+++ Provided material +++

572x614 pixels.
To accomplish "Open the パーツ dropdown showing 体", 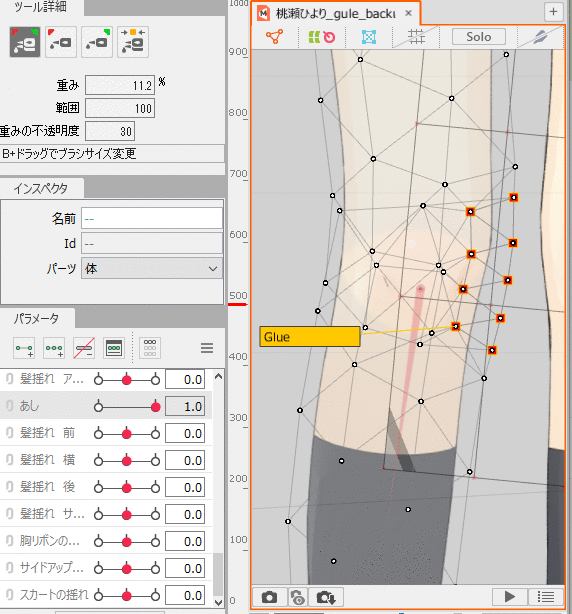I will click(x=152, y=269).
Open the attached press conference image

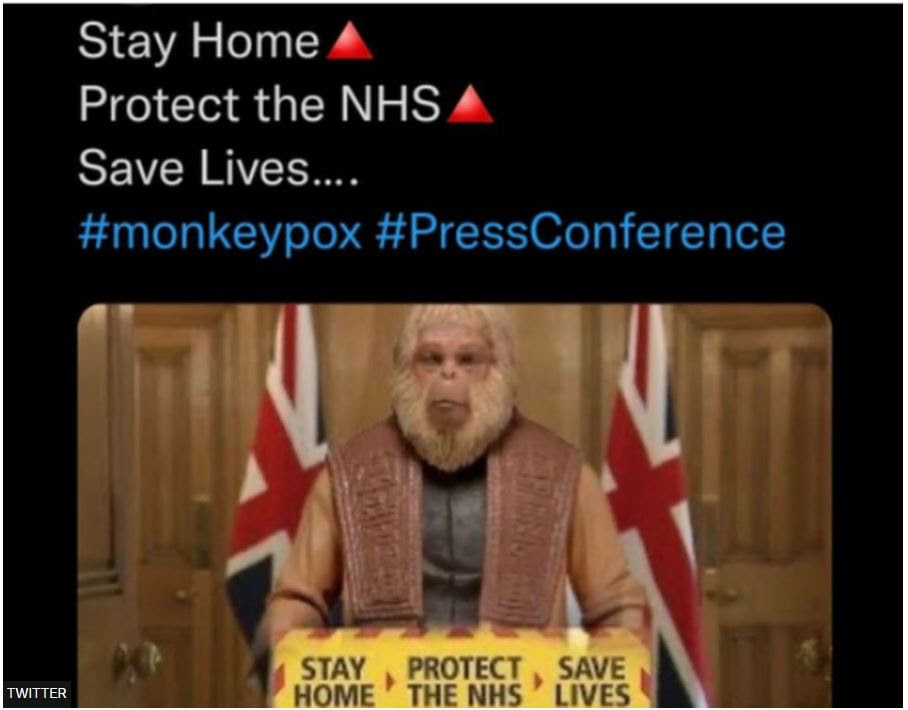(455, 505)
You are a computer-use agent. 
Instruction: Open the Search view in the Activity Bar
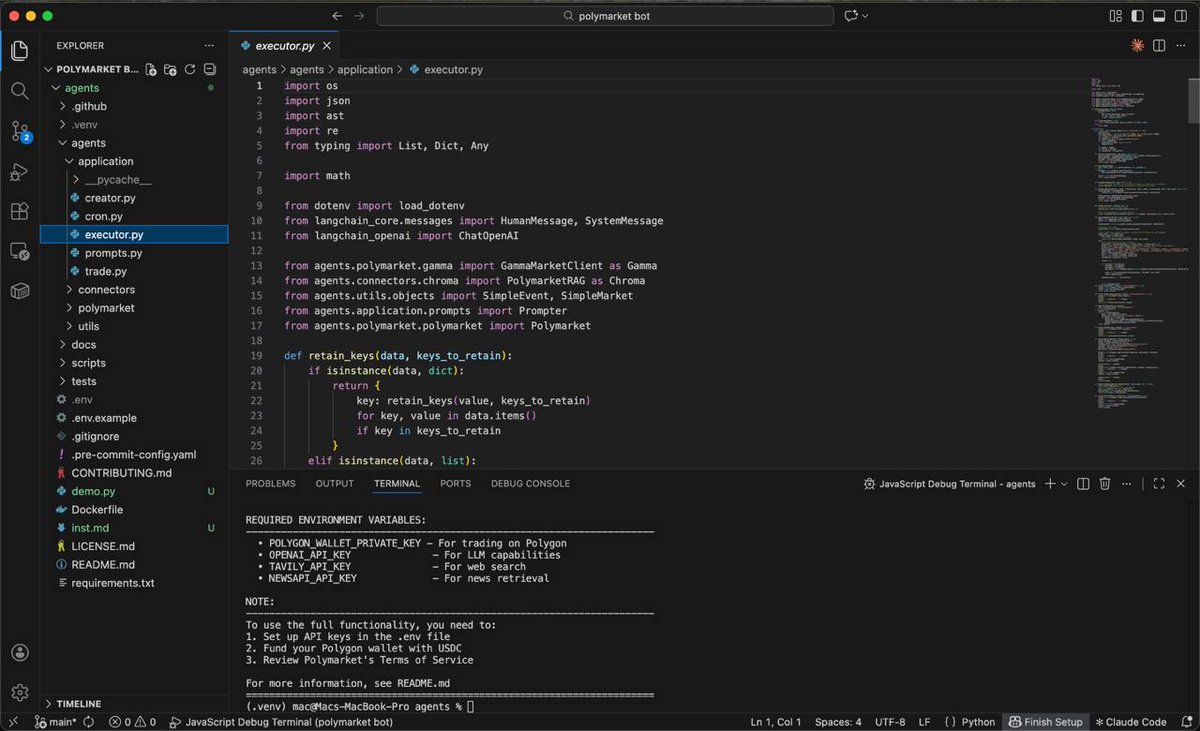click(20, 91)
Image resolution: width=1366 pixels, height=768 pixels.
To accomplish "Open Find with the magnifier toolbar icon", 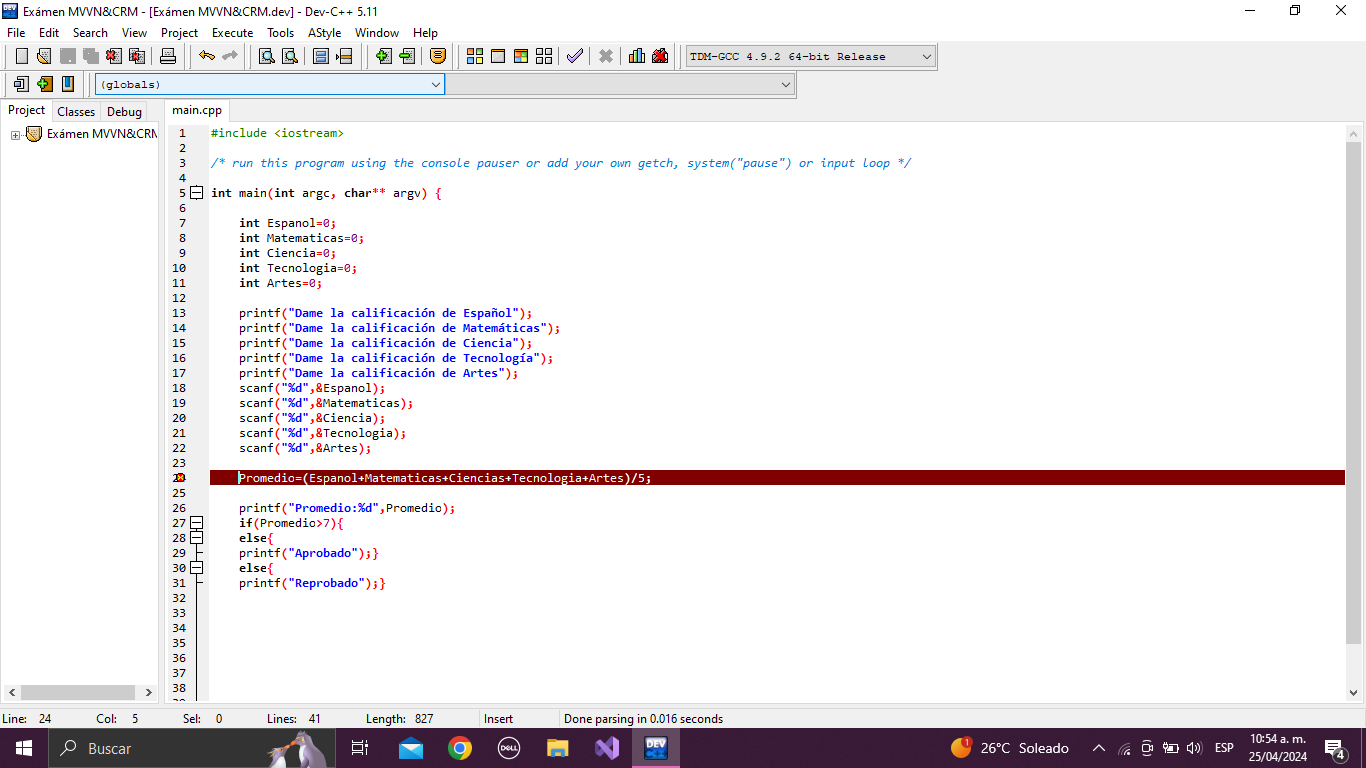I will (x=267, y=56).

+++

• Work to complete:
Each line of the material above that holds "pixels" counts once; give the total and nothing else.

• Written response:
2